Luego habló lo de siempre, la necesidad de "seguir trabajando", que no hay "internas" y que "todo está tranquilo". Cuestiones que las actitudes y declaraciones de varios protagonistas se empeñan en demostrar no son reales.

Frente a las notorias ausencias, el presidente del Concejo, Ramón Santiago Cano, recordó que "la tarea del concejal es una de las últimas del escalón. Somos los que les ponemos la cara a los vecinos. Este trabajo es anónimo y pese a todas las dificultades, lo seguiremos haciendo porque encaramos el mismo proyecto", enfatizó.

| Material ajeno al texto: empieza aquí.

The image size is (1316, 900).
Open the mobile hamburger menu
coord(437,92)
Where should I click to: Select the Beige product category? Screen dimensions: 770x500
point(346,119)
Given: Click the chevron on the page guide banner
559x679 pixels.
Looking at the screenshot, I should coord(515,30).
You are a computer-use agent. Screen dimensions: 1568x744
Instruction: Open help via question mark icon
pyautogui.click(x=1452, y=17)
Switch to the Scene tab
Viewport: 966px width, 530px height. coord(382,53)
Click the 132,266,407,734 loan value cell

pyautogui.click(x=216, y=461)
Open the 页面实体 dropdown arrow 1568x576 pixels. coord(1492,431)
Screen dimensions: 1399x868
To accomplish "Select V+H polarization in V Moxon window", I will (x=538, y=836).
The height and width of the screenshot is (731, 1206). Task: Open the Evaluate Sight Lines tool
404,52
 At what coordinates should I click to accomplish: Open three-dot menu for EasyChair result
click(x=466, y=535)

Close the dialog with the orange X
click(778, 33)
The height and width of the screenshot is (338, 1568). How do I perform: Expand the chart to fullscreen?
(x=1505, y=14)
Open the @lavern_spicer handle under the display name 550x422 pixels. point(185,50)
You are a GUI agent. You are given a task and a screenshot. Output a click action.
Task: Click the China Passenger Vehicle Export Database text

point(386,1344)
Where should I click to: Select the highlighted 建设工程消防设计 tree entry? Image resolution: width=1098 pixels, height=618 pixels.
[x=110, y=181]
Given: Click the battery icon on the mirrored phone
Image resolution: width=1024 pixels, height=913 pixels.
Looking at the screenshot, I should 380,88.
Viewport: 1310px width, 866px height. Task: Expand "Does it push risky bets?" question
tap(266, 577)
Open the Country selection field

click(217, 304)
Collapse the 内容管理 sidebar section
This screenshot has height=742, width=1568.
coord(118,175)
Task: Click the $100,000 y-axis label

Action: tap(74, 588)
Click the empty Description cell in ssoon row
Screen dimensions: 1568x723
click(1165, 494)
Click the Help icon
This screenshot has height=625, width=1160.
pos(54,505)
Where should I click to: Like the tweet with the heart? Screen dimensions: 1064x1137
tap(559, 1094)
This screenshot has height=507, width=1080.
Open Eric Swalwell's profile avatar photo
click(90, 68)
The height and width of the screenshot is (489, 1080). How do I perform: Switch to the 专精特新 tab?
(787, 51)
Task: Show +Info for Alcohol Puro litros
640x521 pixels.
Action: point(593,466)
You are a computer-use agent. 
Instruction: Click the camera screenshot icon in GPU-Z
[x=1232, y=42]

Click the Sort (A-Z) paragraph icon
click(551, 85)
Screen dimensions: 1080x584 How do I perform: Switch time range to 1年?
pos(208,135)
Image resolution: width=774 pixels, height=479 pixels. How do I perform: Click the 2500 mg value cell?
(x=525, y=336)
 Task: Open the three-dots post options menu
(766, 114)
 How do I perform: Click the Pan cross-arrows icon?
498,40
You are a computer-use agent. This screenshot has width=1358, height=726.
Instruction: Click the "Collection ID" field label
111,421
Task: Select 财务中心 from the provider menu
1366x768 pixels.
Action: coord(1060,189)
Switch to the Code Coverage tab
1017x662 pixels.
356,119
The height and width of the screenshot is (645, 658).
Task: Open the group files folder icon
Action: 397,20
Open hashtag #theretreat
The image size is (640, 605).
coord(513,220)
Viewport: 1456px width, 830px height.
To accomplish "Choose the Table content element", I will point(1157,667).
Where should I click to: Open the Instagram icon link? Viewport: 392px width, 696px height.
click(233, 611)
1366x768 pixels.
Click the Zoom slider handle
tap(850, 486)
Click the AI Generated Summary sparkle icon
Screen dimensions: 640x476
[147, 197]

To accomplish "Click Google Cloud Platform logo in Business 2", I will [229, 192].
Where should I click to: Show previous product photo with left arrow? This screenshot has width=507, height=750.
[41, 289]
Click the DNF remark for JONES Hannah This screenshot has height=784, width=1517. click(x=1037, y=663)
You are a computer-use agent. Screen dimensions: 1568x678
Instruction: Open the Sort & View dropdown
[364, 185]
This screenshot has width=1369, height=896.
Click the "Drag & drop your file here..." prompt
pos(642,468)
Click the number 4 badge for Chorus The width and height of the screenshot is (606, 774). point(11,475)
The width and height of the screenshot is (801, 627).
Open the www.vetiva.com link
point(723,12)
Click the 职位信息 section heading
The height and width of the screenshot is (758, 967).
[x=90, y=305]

La ausencia de tres ediles peronistas no fue el único mensaje político de la sesión de ayer. La presencia de casi todo el gabinete provincial, salvo el gobernador José Alperovich y el ministro de Economía, Jorge Jiménez, demostró que el Ejecutivo provincial sigue acompañando, al menos en lo formal, a Amaya.

En representación del Poder Ejecutivo concurrieron a la ceremonia de asunción Regino Amado (a cargo del Ejecutivo, junto a los Ministros de Gobierno Edmundo Jiménez, Salud Pública, Pablo Yedlin, Seguridad Ciudadana Mario López Herrera, Desarrollo Social Beatriz Mirkin y del Interior Osvaldo Jaldo.